French painter and collector. His father, Jean-Baptiste Havet, a doctor of Armenian origin, died when Aved was a child. He was brought up in Amsterdam by his step-father, a captain in the Dutch Guards. At 16 he is said to have become a pedlar or 'camelot' (hence the nickname Camelot given to him by his French acquaintances) travelling through the Netherlands, drawing portraits at fairs. In 1721, after spending short periods in the Amsterdam studios of the French engraver Bernard Picart and of the draughtsman François Boitard, he left the Netherlands to work in the Paris studio of the fashionable portrait painter Alexis-Simon Belle. At this time he met other notable painters including Carle Van Loo and the portrait painters Maurice Quentin de La Tour, Jean-Baptiste Perronneau and Jean-Etienne Liotard. He also formed a deep and lasting friendship with Jean-Siméon Chardin, with whom he may have collaborated on occasion; they used similar techniques, and he may have encouraged Chardin to turn from still-life painting to figure painting in the 1730s.

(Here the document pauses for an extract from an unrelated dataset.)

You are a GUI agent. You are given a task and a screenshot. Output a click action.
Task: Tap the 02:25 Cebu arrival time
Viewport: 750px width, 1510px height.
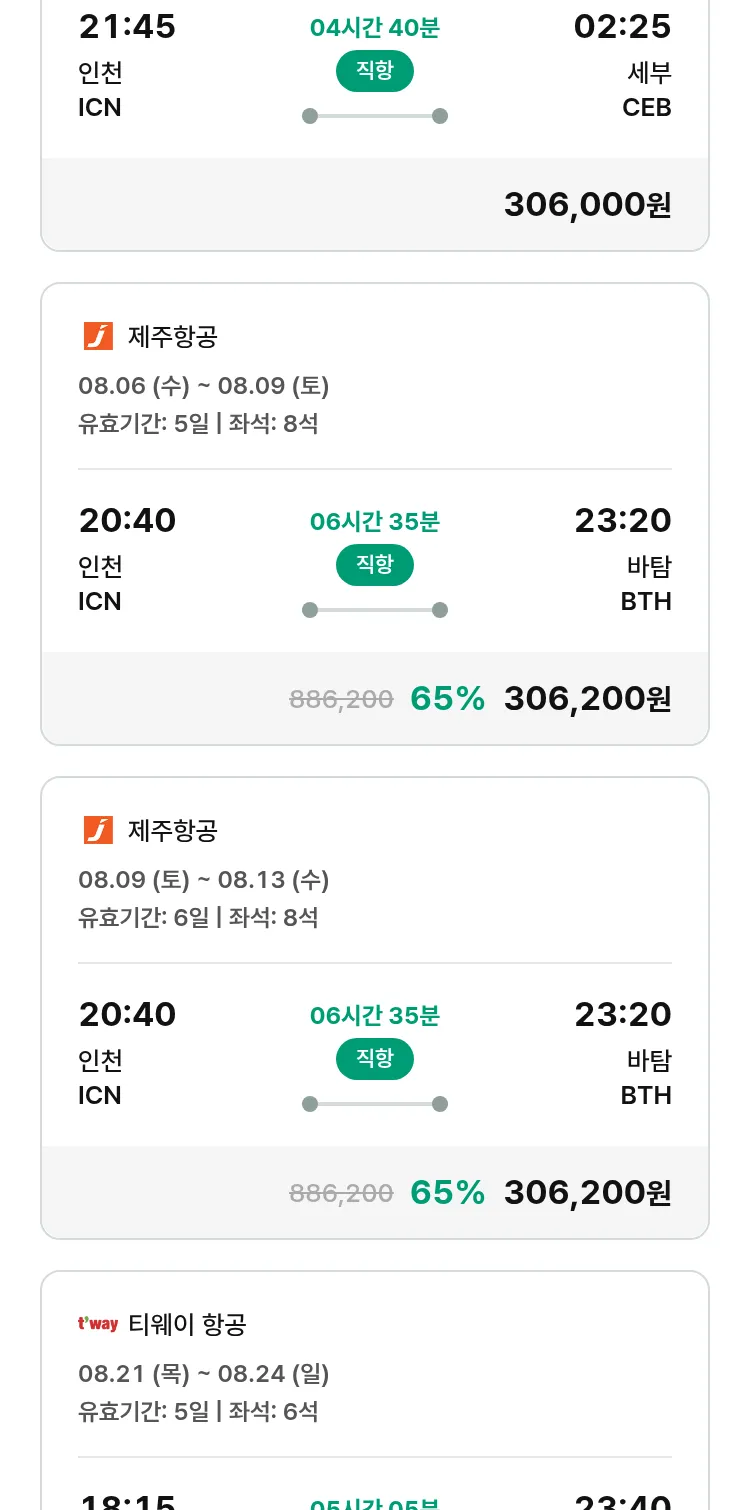pos(622,27)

He was accepted (agréé) at the Académie in 1731, and received three years later on presenting portraits (now at Versailles) of Jean-François De Troy and Cazes, the master of Chardin. It is customary to link Aved and Chardin, rightly, because the two men were friendly. Chardin painted Aved's portrait, and Aved owned some of his still-lifes. Yet Aved seems to have been friendly also with Boucher and Carle van Loo, at least in these early years. His patrons proved quite often to be royal or at least noble; ambassadors like Count Tessin sat to him, and Louis XV commissioned a portrait which, however, caused Aved trouble and which took long to complete. It may well be that court portraiture as such did not suit him, but he travelled to The Hague in 1750 to paint the Stadhouder William (Amsterdam) - with rather conventional results.